Thursday, January 13, 2011

Golden Rules for Scam Prevention

You can fool some of the people all of the time, and all of the people some of the time, but you can not fool all of the people all of the time.
- Abraham Lincoln (attributed)
Most of us want to trust people so it's not so hard to be fooled by a scammer. Here are The 10 Golden Rules of Scam Prevention from

Rule Number 1: Don't Trust the Testimonials of Stranger
The only testimonial worth believing comes from people you both personally know and totally trust. The testimonials you see from strangers on TV or in online reviews may be lies or paid for. Ignore all testimonials in ads, websites, and infomercials.

Rule Number 2: “Documented proof” is not proof
Anyone willing to rip you off can create fake checks, letters, or anything else to back up their claim. And even if they have valid proof of past success, that is no promise of future success.
- Markets are cyclical so last year's top performing stock may be this year's biggest loser.
- Don't forget that Ponzi schemes and Pyramid Marketing pay off the early contributors to lure in a larger number of fish. 
- Ads often cite the most extreme success stories - not everyone will lose 100 pounds on this diet.

Rule Number 3: Guarantees are only as good as the company behind them
A common scam is that the results are “guaranteed, or your money back!!!” But what if the company refuses to honor the guarantee? Are you prepared to take them to court? Many fraudulent companies use post office boxes so they cannot be located by courts of law. Or they may flee the country or change the company name to hide from lawsuits.

Rule Number 4: It’s not fine to ignore the fine print
Virtually every deal that goes bad is the result of people listening to the sales pitch without reading the fine print in the contract. It is your responsibility to know that your mortgage payment will go up after three years, or that your credit card interest will jump from 9 percent to 29 percent if you miss a payment or that mutual funds are risky. If you don’t understand the fine print, ask a friend to explain it to you.

Rule Number 5: Haste makes waste
The only people who can wisely make snap decisions regarding a purchase are those who are experts at what they’re buying and make such decisions frequently. For everyone else, take your time when buying a house, a car, stocks, getting married, etc. The bigger the cost, the more time you need to examine it. An offer that is "too good" to wait for will usually leave you burned.

Rule Number 6: Use the Internet to Verify Claims
Consider this scam, an ad asks for $400 to help you get a government grant for your small business. If you go to the Internet and type “government grants for small business” into Google or other search engine, you'll quickly find a government website which says that the federal government does not provide grants for starting and expanding a business. So the ad was a rip-off. The Internet can also expose frauds where the information is free online that someone is offering to sell to you.
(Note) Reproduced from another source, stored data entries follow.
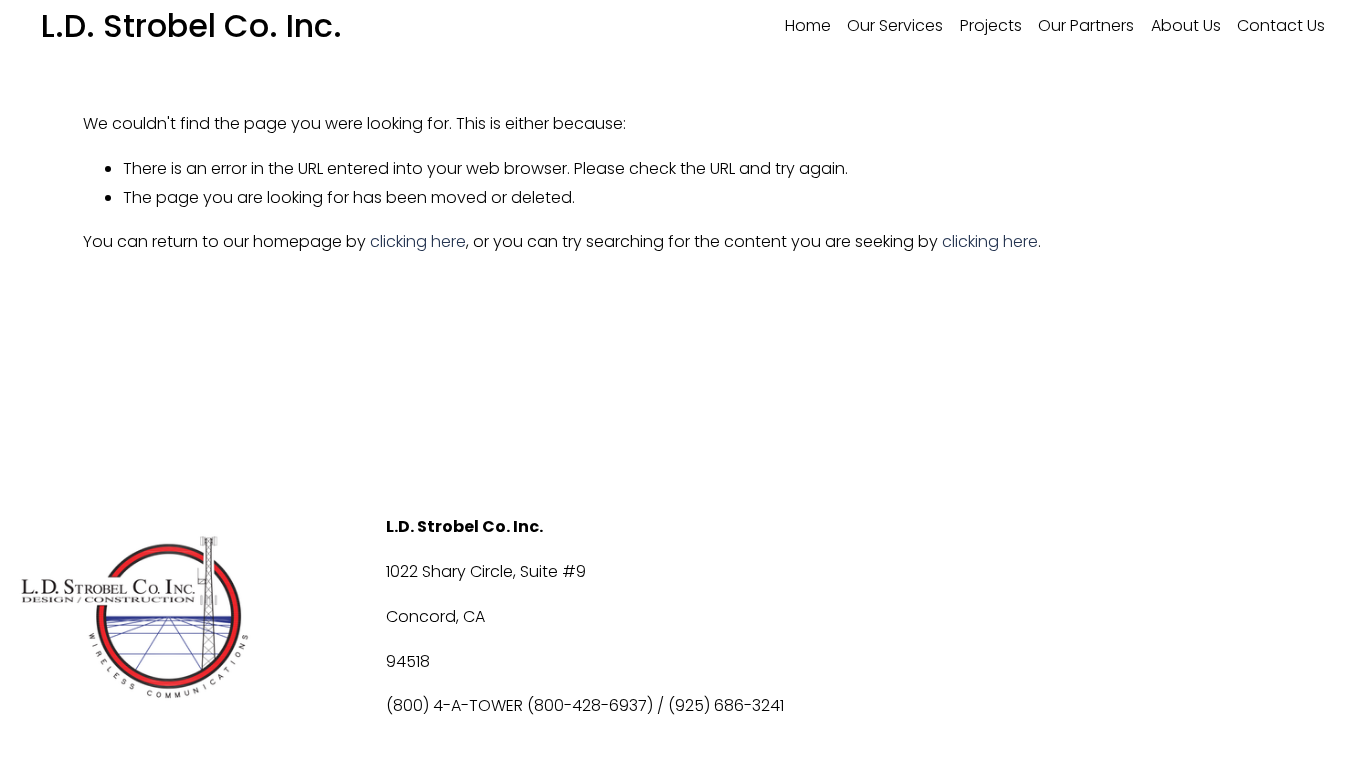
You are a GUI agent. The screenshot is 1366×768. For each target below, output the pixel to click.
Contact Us (1281, 25)
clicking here (418, 241)
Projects (991, 25)
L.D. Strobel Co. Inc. (191, 25)
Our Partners (1086, 25)
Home (808, 25)
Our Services (895, 25)
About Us (1186, 25)
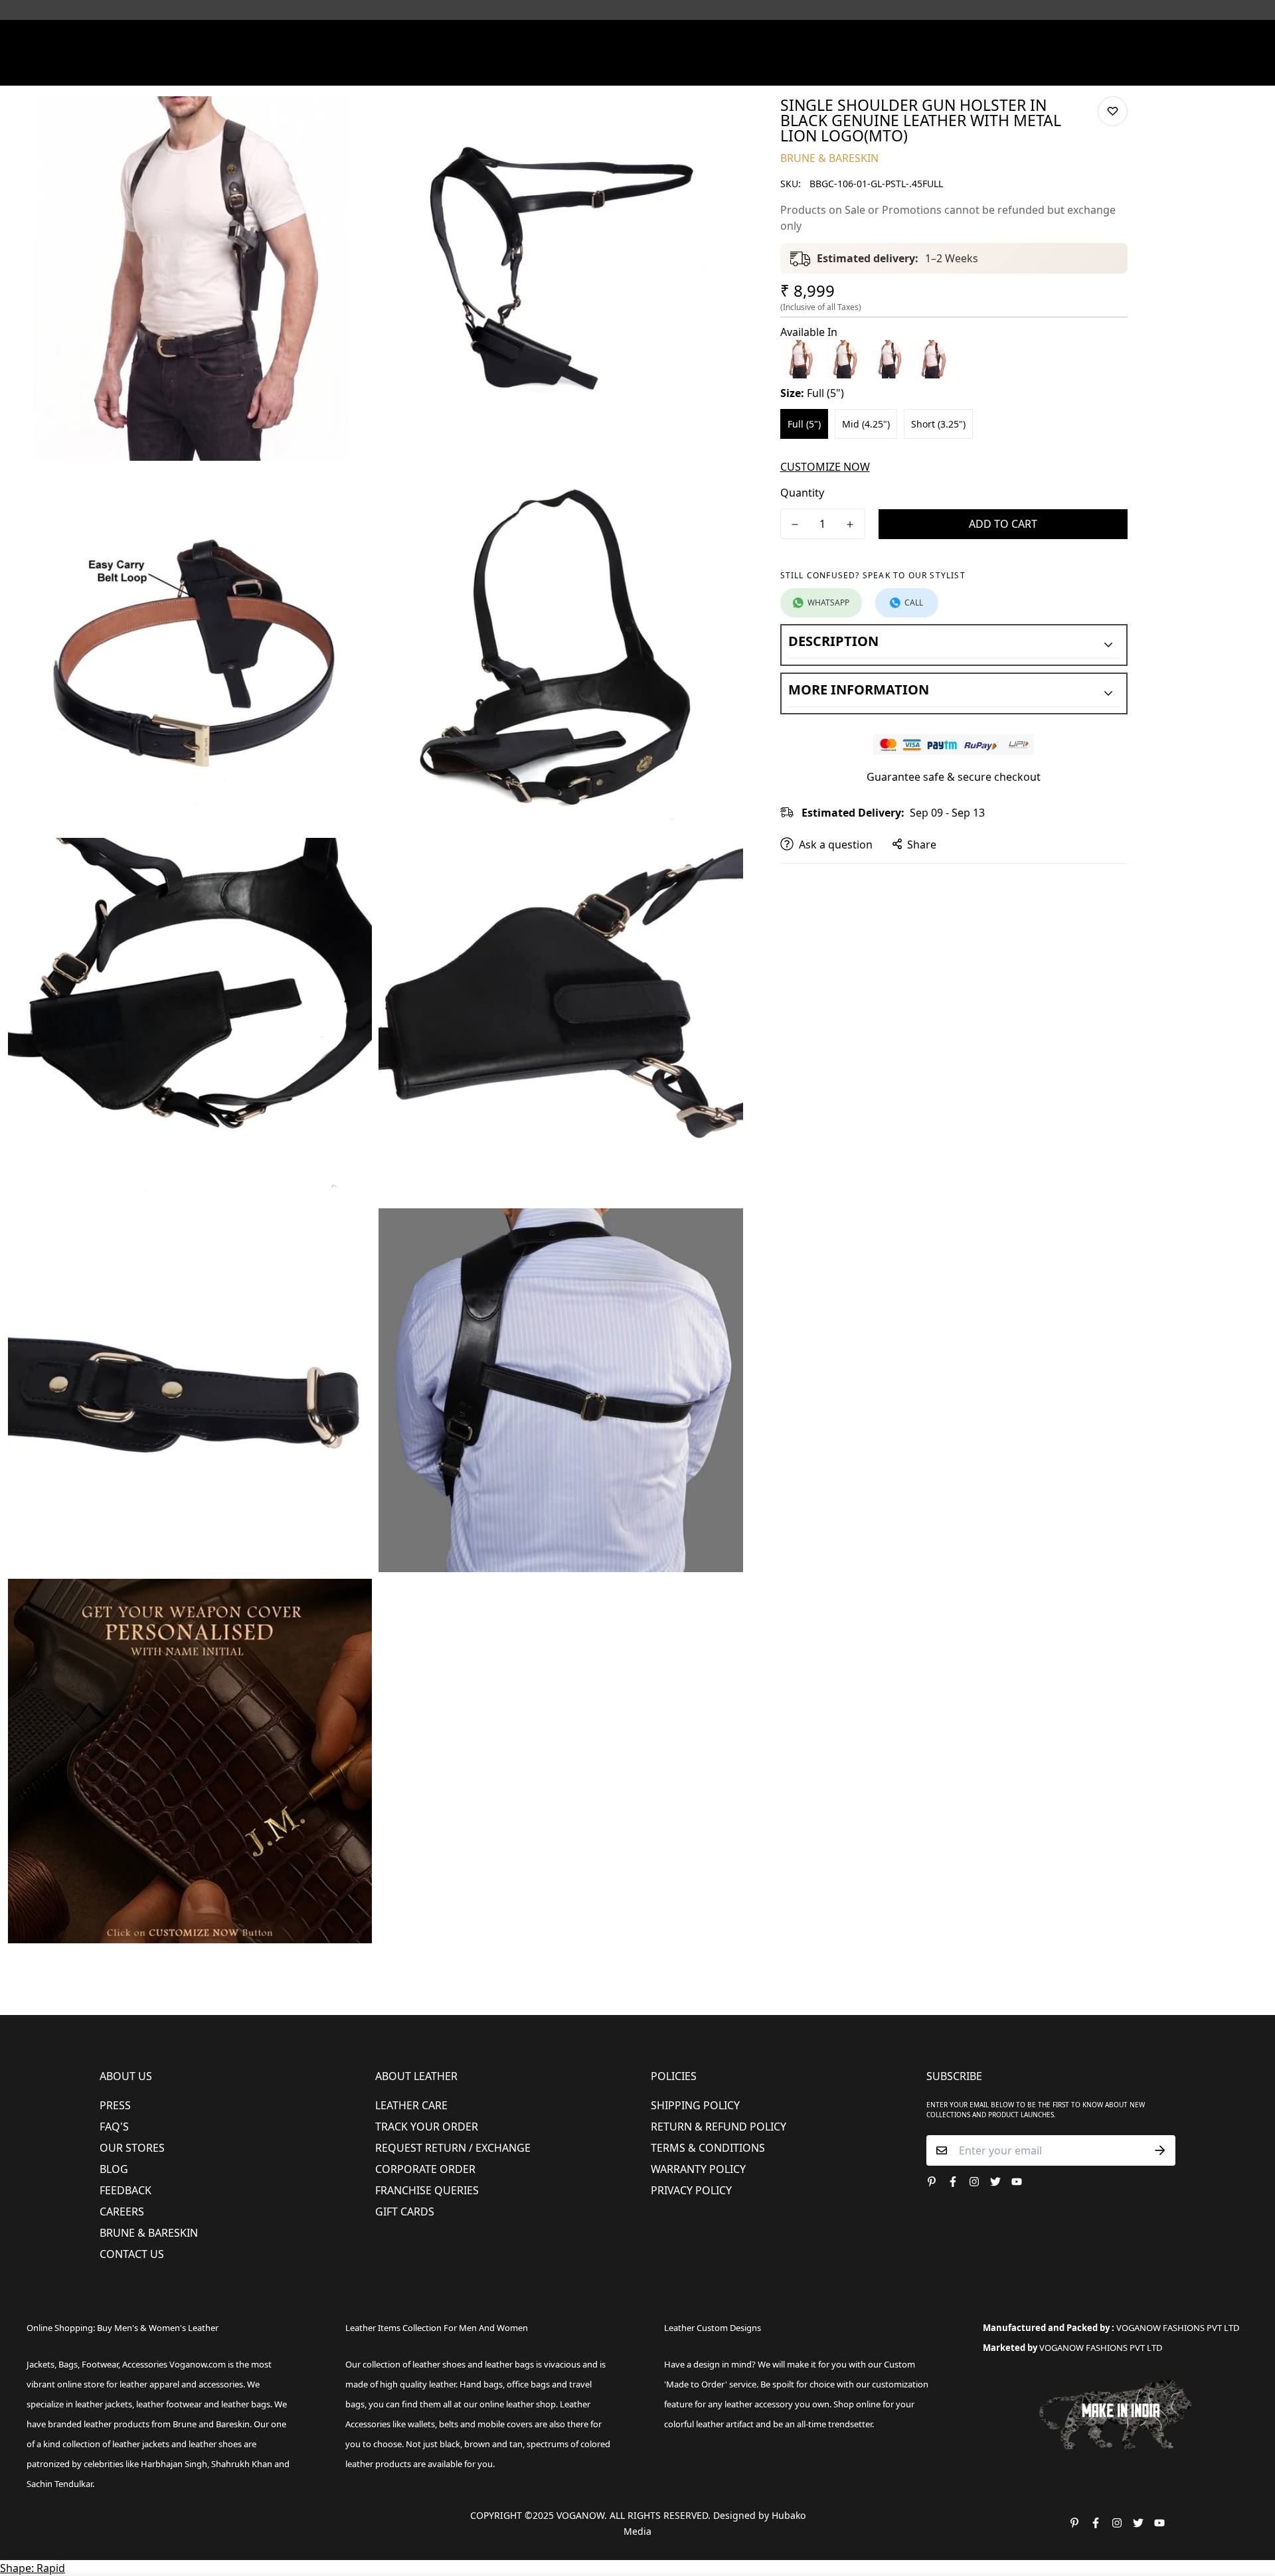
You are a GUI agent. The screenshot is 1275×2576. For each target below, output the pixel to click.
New (377, 69)
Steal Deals (963, 69)
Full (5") (804, 424)
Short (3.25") (938, 424)
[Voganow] (638, 39)
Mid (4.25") (866, 424)
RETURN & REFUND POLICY (718, 2126)
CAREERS (122, 2211)
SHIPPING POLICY (695, 2105)
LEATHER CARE (411, 2105)
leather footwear (169, 2404)
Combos (752, 69)
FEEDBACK (125, 2190)
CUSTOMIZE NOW (825, 466)
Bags (638, 69)
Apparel (503, 69)
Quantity (802, 492)
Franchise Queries (427, 2190)
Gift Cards (404, 2211)
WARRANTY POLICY (698, 2169)
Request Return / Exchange (453, 2147)
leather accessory (758, 2404)
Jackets (40, 2364)
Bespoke (804, 69)
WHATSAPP (828, 602)
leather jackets (140, 2444)
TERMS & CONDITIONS (708, 2147)
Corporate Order (425, 2169)
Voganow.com (197, 2364)
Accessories (575, 69)
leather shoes (439, 2364)
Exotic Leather (319, 69)
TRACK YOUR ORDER (426, 2126)
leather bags (245, 2404)
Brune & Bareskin (149, 2232)
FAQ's (114, 2126)
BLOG (114, 2169)
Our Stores (132, 2147)
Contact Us (132, 2254)
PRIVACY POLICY (691, 2190)
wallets (421, 2424)
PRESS (115, 2105)
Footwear (437, 69)
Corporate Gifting (880, 69)
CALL (913, 602)
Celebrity (697, 69)
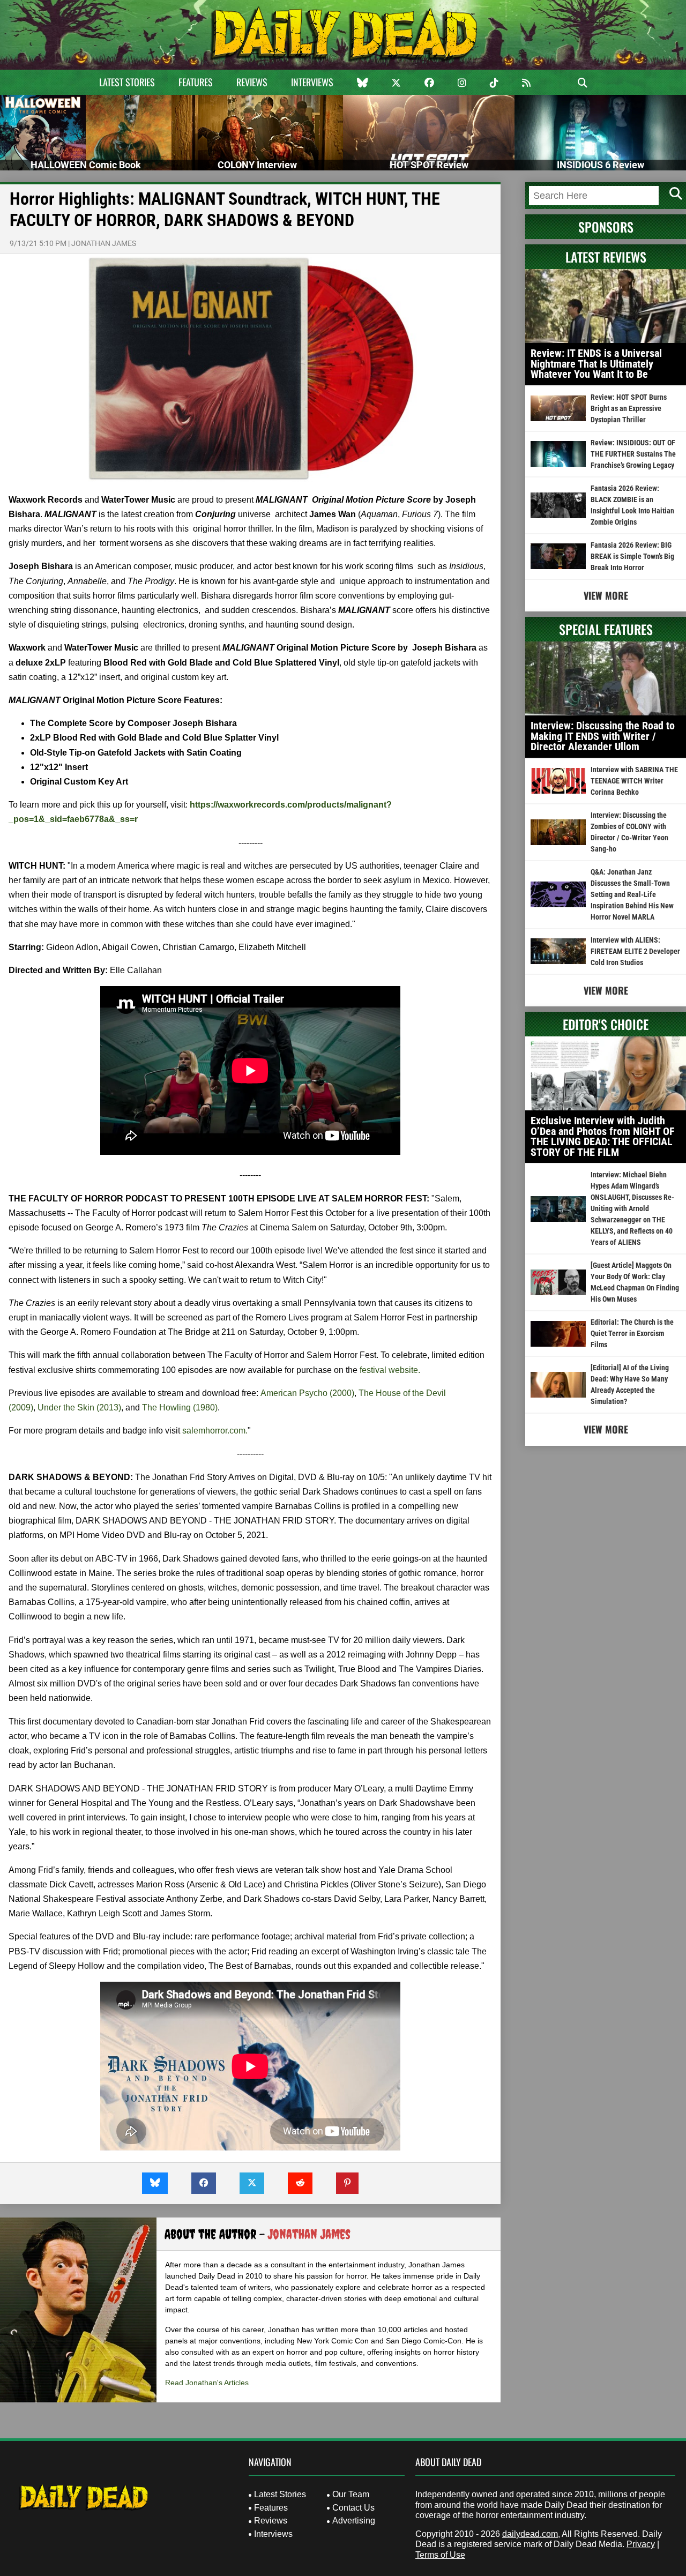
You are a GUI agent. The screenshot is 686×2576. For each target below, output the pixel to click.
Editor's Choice (605, 1024)
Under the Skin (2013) (79, 1407)
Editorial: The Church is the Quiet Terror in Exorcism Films (632, 1333)
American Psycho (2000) (307, 1393)
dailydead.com (530, 2533)
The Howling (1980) (180, 1407)
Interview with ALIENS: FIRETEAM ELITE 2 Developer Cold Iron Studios (635, 951)
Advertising (353, 2520)
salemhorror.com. (215, 1430)
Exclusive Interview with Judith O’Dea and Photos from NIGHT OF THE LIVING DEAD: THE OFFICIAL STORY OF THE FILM (603, 1136)
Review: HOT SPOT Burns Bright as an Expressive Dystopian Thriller (629, 408)
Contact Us (353, 2507)
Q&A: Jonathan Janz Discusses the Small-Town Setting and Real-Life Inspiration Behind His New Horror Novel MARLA (632, 894)
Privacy (641, 2544)
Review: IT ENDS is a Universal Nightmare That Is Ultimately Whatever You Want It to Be (596, 363)
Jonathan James (103, 243)
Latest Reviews (605, 256)
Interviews (312, 82)
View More (606, 595)
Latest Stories (127, 82)
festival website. (390, 1370)
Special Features (606, 629)
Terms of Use (440, 2554)
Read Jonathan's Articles (207, 2382)
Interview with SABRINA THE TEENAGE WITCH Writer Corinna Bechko (634, 780)
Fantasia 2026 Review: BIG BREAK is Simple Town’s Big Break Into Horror (632, 556)
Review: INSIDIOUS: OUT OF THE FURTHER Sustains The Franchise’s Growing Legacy (633, 453)
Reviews (251, 82)
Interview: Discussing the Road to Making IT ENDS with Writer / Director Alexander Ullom (603, 736)
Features (195, 82)
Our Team (350, 2494)
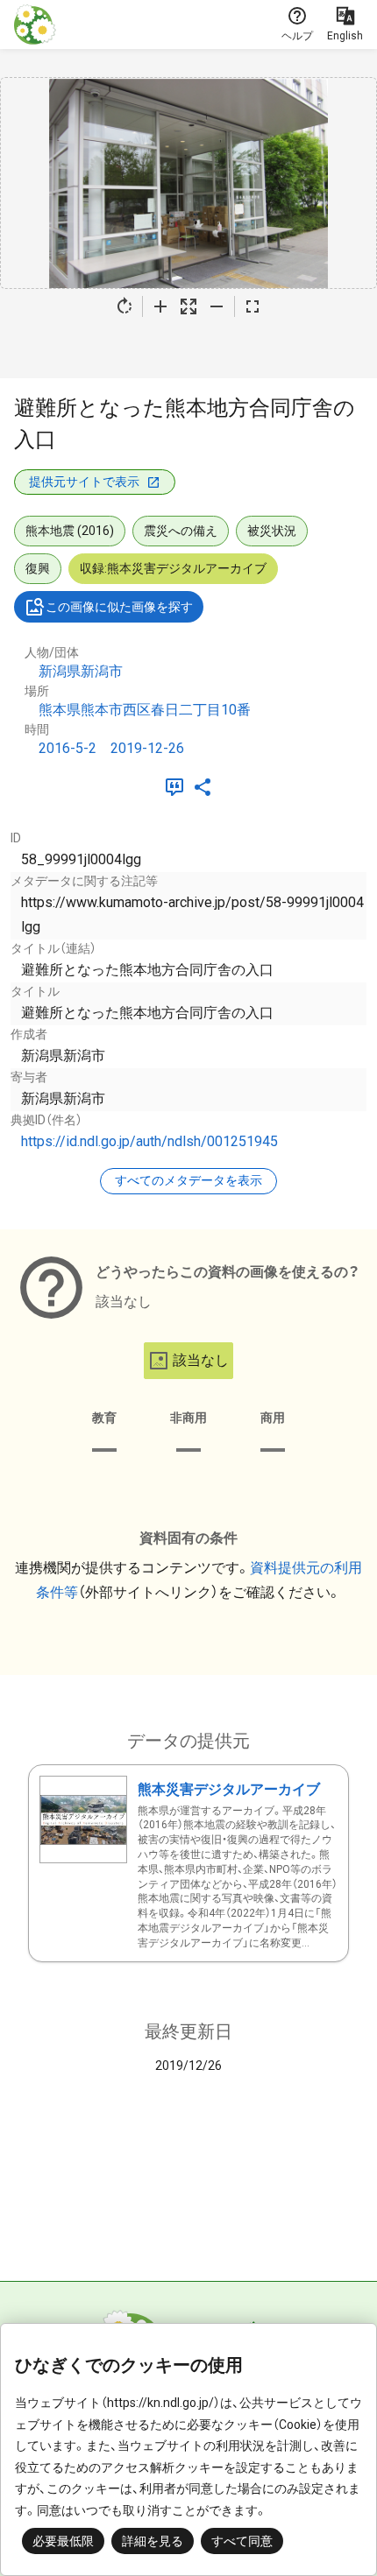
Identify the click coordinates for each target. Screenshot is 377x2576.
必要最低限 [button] (63, 2541)
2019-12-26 (147, 748)
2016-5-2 (67, 748)
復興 (37, 568)
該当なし (201, 1360)
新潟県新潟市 (81, 671)
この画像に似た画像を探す (119, 607)
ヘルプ (297, 36)
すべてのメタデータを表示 (188, 1180)
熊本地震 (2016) (69, 531)
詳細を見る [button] (152, 2541)
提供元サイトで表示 (84, 482)
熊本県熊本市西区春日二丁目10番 (145, 709)
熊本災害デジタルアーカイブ (229, 1789)
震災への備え (180, 531)
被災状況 (271, 531)
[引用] (178, 787)
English (345, 36)
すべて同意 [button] (242, 2541)
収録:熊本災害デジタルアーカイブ (173, 568)
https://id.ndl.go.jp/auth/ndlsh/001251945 (149, 1141)
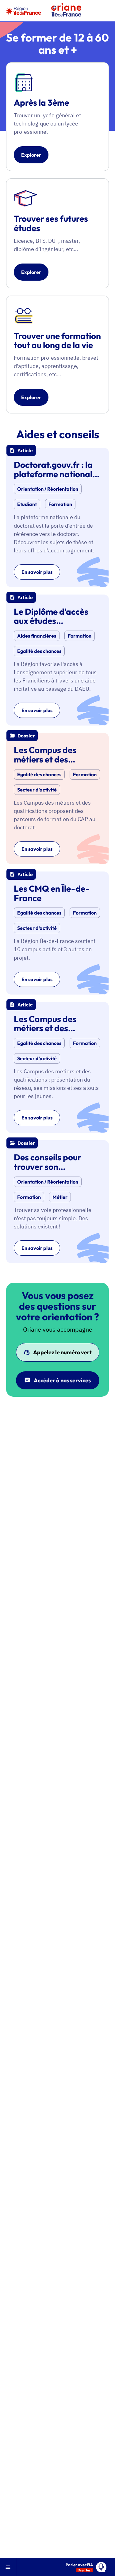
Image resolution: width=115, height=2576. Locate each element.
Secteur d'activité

Rule Number 7: Check Online for Fraud
Use a search engine to search for a company or product and add the words “review” and “ripoff.” You will be directed to sites that specialize in consumer reviews. This is a twist on rule #1 about strangers. Never trust product endorsements from strangers, but if many strangers call a product a fraud you ought to listen carefully. Do they have an axe to grind or is there a real problem?

Rule Number 8: Use the help you’ve already paid for
Your tax dollars fund agencies, like the Federal Trade Commission, that publish advice on how to avoid rip-offs.

Rule Number 9: Getting something free? You might be the product, not the customer.
Most free content is paid for by advertising that is trying to catch your eye or ear. Other sites survive by collecting and selling information about your and your online habits. Consider the motivation of those offering free content and how they are using you.

Rule Number 10: If it sounds too good to be true…
"The best way to avoid getting ripped off is to simply ignore people and companies who promise simple solutions to complex problems. They don’t exist. Nobody is going to show you how to buy a house for $398, nobody is going to provide a consistent 12 percent return without risk, and nobody knows how to make big bucks with little effort at home in their spare time. Think about it: If these claims were true, why would the people making them share that information with you?"

Bottom Line
You don’t have to remember all the above rules to protect yourself from con artists. Just following a few will help. Imagine a product without the money-back guarantee and the testimonials. Would you still buy it?


The Consumerist has this quote by an author on Amazon,
I've purchased my own book, Wealth Hazards, close to 200 times now. I wrote 42 customer reviews and voted on them 108 times. Not once was a review or vote rejected by Amazon. It took about 45 days to move the book up to #1, but after it got there I didn't feel it was appropriate to promote it - so I have not profited from it. I continue to buy 2 or 3 copies a day, write reviews and vote on the reviews and wait for Amazon to notice. They haven't.